Task: Please convert these lines into a Markdown table with the columns Row and Line, numbering each row and leaving out the blank lines.

+ + + + +

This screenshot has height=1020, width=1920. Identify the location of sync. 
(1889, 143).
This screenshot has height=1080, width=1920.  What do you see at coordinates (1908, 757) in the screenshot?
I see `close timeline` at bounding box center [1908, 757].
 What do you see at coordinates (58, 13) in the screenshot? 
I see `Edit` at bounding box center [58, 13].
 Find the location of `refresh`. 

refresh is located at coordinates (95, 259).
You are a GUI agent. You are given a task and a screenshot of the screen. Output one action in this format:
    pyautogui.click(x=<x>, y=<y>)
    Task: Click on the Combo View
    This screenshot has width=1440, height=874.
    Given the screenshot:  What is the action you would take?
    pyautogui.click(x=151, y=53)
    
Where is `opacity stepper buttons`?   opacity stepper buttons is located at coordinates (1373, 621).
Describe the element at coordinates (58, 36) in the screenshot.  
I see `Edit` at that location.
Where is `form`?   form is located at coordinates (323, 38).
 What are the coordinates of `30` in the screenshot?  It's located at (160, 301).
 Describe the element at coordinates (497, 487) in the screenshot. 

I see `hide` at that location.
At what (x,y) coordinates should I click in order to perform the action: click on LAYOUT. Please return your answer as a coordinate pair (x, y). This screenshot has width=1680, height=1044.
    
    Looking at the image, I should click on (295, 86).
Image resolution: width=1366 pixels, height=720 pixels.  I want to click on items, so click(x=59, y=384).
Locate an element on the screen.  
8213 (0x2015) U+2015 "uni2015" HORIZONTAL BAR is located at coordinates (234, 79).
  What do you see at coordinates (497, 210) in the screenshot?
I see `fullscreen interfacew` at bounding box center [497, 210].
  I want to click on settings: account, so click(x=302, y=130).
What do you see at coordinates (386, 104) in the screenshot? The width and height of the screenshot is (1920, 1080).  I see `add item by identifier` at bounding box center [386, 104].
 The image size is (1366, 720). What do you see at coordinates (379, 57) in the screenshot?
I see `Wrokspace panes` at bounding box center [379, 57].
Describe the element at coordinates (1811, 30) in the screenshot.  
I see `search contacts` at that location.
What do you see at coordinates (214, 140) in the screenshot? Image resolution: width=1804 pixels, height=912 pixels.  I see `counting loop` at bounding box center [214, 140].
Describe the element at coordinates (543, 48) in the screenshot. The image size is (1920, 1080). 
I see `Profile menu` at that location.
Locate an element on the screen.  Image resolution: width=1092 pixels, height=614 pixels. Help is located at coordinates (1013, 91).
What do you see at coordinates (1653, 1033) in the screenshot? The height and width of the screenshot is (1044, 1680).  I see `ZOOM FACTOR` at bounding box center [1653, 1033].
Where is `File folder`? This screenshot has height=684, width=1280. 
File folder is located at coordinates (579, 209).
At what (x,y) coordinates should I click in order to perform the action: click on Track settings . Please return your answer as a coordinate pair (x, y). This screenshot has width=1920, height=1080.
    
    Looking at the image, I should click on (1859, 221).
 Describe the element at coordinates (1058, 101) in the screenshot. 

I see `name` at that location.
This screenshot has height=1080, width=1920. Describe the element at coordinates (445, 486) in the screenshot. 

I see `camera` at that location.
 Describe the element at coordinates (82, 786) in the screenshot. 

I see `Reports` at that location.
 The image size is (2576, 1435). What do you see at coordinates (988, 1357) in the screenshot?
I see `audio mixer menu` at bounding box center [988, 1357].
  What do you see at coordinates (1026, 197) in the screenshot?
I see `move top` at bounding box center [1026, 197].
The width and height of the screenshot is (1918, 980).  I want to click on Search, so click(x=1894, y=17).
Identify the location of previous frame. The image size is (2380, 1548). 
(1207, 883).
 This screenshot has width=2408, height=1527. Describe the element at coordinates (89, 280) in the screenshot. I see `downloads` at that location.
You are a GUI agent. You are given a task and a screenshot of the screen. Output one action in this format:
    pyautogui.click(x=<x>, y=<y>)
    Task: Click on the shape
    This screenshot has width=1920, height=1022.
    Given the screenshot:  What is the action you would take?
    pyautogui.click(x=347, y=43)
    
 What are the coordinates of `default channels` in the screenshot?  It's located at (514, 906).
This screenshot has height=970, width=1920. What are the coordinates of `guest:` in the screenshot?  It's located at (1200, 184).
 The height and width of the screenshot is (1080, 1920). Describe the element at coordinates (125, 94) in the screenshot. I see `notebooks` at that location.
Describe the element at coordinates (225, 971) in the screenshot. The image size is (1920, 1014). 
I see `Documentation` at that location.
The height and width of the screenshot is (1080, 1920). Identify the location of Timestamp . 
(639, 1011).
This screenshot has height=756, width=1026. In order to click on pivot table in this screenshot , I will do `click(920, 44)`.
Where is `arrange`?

+ + + + +

Response:
| Row | Line |
|---|---|
| 1 | This screenshot has height=1020, width=1920. Identify the location of sync.  |
| 2 | (1889, 143). |
| 3 | This screenshot has height=1080, width=1920.  What do you see at coordinates (1908, 757) in the screenshot? |
| 4 | I see `close timeline` at bounding box center [1908, 757]. |
| 5 |  What do you see at coordinates (58, 13) in the screenshot?  |
| 6 | I see `Edit` at bounding box center [58, 13]. |
| 7 |  Find the location of `refresh`.  |
| 8 | refresh is located at coordinates (95, 259). |
| 9 | You are a GUI agent. You are given a task and a screenshot of the screen. Output one action in this format: |
| 10 |     pyautogui.click(x=<x>, y=<y>) |
| 11 |     Task: Click on the Combo View |
| 12 |     This screenshot has width=1440, height=874. |
| 13 |     Given the screenshot:  What is the action you would take? |
| 14 |     pyautogui.click(x=151, y=53) |
| 15 | Where is `opacity stepper buttons`?   opacity stepper buttons is located at coordinates (1373, 621). |
| 16 | Describe the element at coordinates (58, 36) in the screenshot.   |
| 17 | I see `Edit` at that location. |
| 18 | Where is `form`?   form is located at coordinates (323, 38). |
| 19 |  What are the coordinates of `30` in the screenshot?  It's located at (160, 301). |
| 20 |  Describe the element at coordinates (497, 487) in the screenshot.  |
| 21 | I see `hide` at that location. |
| 22 | At what (x,y) coordinates should I click in order to perform the action: click on LAYOUT. Please return your answer as a coordinate pair (x, y). This screenshot has width=1680, height=1044. |
| 23 |     Looking at the image, I should click on (295, 86). |
| 24 | Image resolution: width=1366 pixels, height=720 pixels.  I want to click on items, so click(x=59, y=384). |
| 25 | Locate an element on the screen.   |
| 26 | 8213 (0x2015) U+2015 "uni2015" HORIZONTAL BAR is located at coordinates (234, 79). |
| 27 |   What do you see at coordinates (497, 210) in the screenshot? |
| 28 | I see `fullscreen interfacew` at bounding box center [497, 210]. |
| 29 |   I want to click on settings: account, so click(x=302, y=130). |
| 30 | What do you see at coordinates (386, 104) in the screenshot? The width and height of the screenshot is (1920, 1080).  I see `add item by identifier` at bounding box center [386, 104]. |
| 31 |  The image size is (1366, 720). What do you see at coordinates (379, 57) in the screenshot? |
| 32 | I see `Wrokspace panes` at bounding box center [379, 57]. |
| 33 | Describe the element at coordinates (1811, 30) in the screenshot.   |
| 34 | I see `search contacts` at that location. |
| 35 | What do you see at coordinates (214, 140) in the screenshot? Image resolution: width=1804 pixels, height=912 pixels.  I see `counting loop` at bounding box center [214, 140]. |
| 36 | Describe the element at coordinates (543, 48) in the screenshot. The image size is (1920, 1080).  |
| 37 | I see `Profile menu` at that location. |
| 38 | Locate an element on the screen.  Image resolution: width=1092 pixels, height=614 pixels. Help is located at coordinates (1013, 91). |
| 39 | What do you see at coordinates (1653, 1033) in the screenshot? The height and width of the screenshot is (1044, 1680).  I see `ZOOM FACTOR` at bounding box center [1653, 1033]. |
| 40 | Where is `File folder`? This screenshot has height=684, width=1280.  |
| 41 | File folder is located at coordinates (579, 209). |
| 42 | At what (x,y) coordinates should I click in order to perform the action: click on Track settings . Please return your answer as a coordinate pair (x, y). This screenshot has width=1920, height=1080. |
| 43 |     Looking at the image, I should click on (1859, 221). |
| 44 |  Describe the element at coordinates (1058, 101) in the screenshot.  |
| 45 | I see `name` at that location. |
| 46 | This screenshot has height=1080, width=1920. Describe the element at coordinates (445, 486) in the screenshot.  |
| 47 | I see `camera` at that location. |
| 48 |  Describe the element at coordinates (82, 786) in the screenshot.  |
| 49 | I see `Reports` at that location. |
| 50 |  The image size is (2576, 1435). What do you see at coordinates (988, 1357) in the screenshot? |
| 51 | I see `audio mixer menu` at bounding box center [988, 1357]. |
| 52 |   What do you see at coordinates (1026, 197) in the screenshot? |
| 53 | I see `move top` at bounding box center [1026, 197]. |
| 54 | The width and height of the screenshot is (1918, 980).  I want to click on Search, so click(x=1894, y=17). |
| 55 | Identify the location of previous frame. The image size is (2380, 1548).  |
| 56 | (1207, 883). |
| 57 |  This screenshot has width=2408, height=1527. Describe the element at coordinates (89, 280) in the screenshot. I see `downloads` at that location. |
| 58 | You are a GUI agent. You are given a task and a screenshot of the screen. Output one action in this format: |
| 59 |     pyautogui.click(x=<x>, y=<y>) |
| 60 |     Task: Click on the shape |
| 61 |     This screenshot has width=1920, height=1022. |
| 62 |     Given the screenshot:  What is the action you would take? |
| 63 |     pyautogui.click(x=347, y=43) |
| 64 |  What are the coordinates of `default channels` in the screenshot?  It's located at (514, 906). |
| 65 | This screenshot has height=970, width=1920. What are the coordinates of `guest:` in the screenshot?  It's located at (1200, 184). |
| 66 |  The height and width of the screenshot is (1080, 1920). Describe the element at coordinates (125, 94) in the screenshot. I see `notebooks` at that location. |
| 67 | Describe the element at coordinates (225, 971) in the screenshot. The image size is (1920, 1014).  |
| 68 | I see `Documentation` at that location. |
| 69 | The height and width of the screenshot is (1080, 1920). Identify the location of Timestamp .  |
| 70 | (639, 1011). |
| 71 | This screenshot has height=756, width=1026. In order to click on pivot table in this screenshot , I will do `click(920, 44)`. |
| 72 | Where is `arrange`? |